● Required action: Starting at the line that contains "The width and", copy every line through the end of the records below exactly as written, leaving out pictures.

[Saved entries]
=== Begin Enclosure ===
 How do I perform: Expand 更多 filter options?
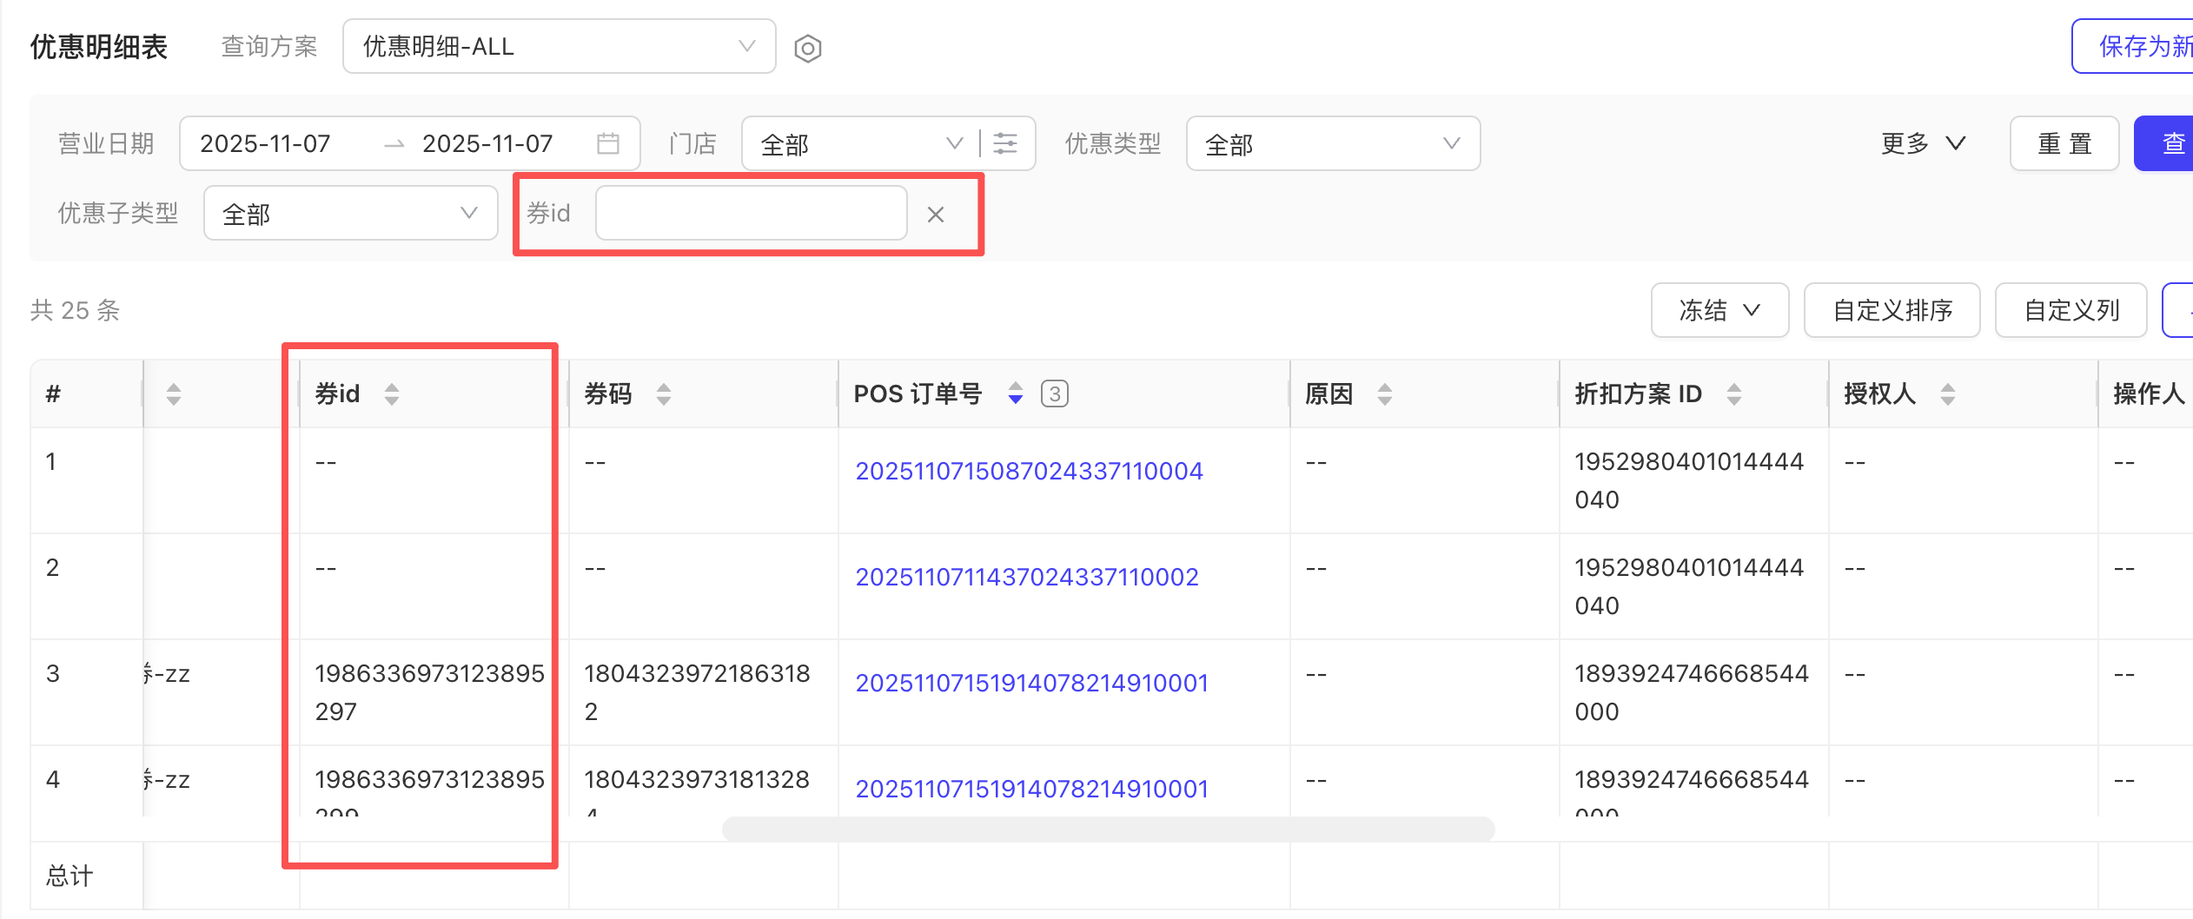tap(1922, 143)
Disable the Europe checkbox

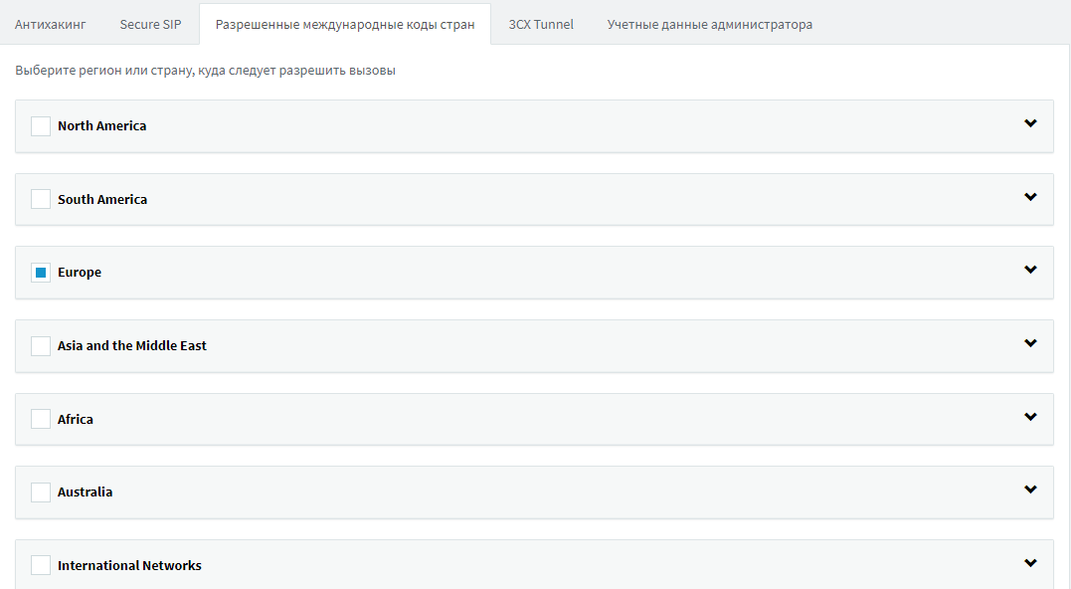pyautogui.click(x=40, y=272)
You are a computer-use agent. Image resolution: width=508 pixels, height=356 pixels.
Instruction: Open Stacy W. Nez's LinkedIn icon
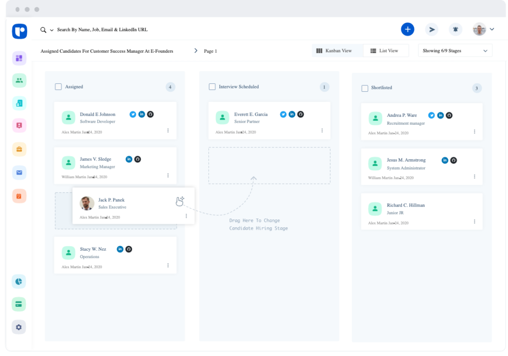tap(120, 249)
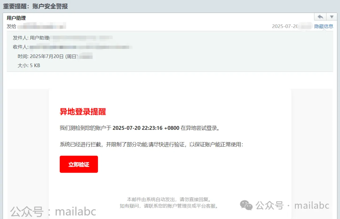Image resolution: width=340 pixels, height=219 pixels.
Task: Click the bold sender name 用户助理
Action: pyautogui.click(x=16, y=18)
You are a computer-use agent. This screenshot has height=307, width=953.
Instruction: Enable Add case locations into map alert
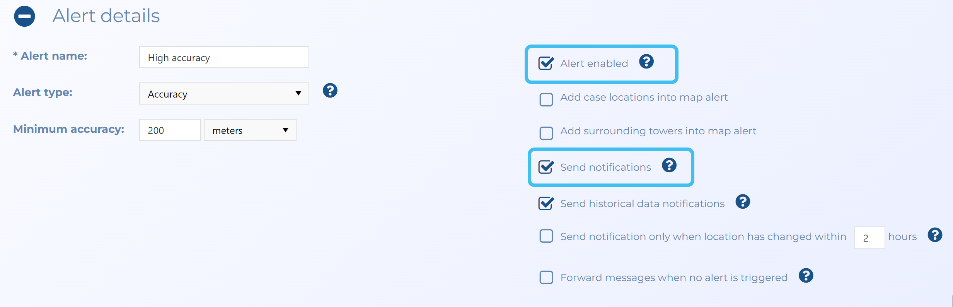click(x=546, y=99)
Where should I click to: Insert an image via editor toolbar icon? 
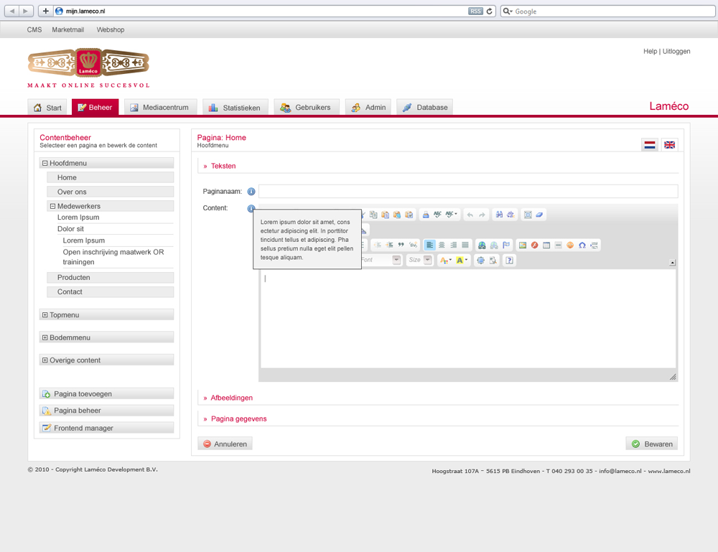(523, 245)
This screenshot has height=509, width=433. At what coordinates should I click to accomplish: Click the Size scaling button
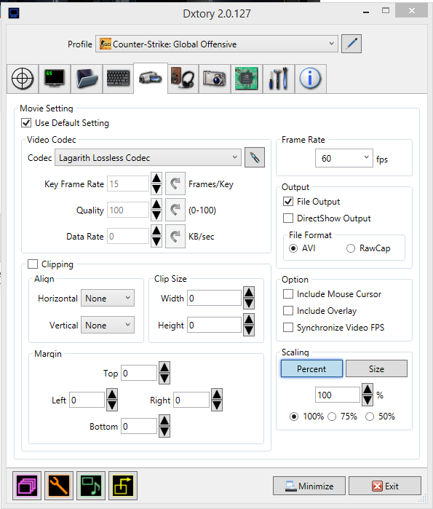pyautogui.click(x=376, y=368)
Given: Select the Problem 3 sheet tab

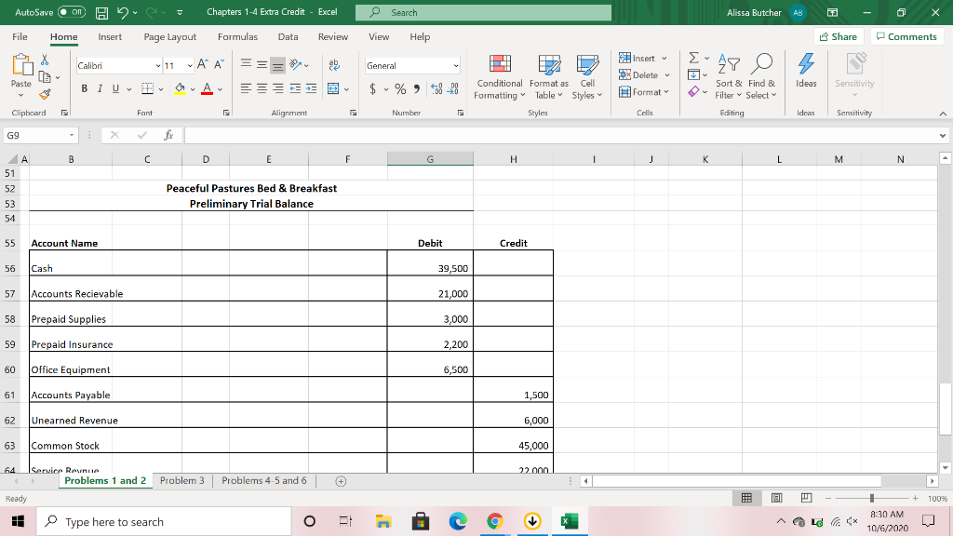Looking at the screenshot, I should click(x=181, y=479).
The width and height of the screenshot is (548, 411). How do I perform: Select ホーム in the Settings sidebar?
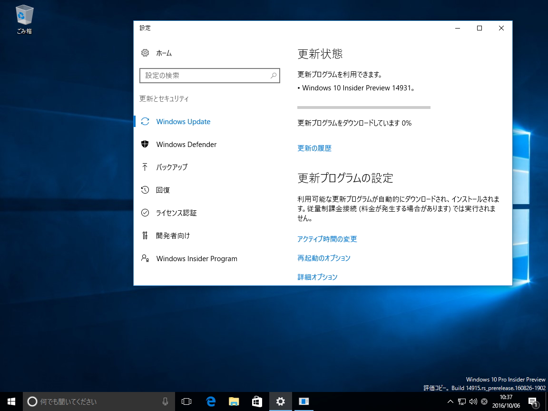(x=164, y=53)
=== End Enclosure ===
● Result:
The width and height of the screenshot is (548, 411). How do I perform: Select ホーム in the Settings sidebar?
(x=164, y=53)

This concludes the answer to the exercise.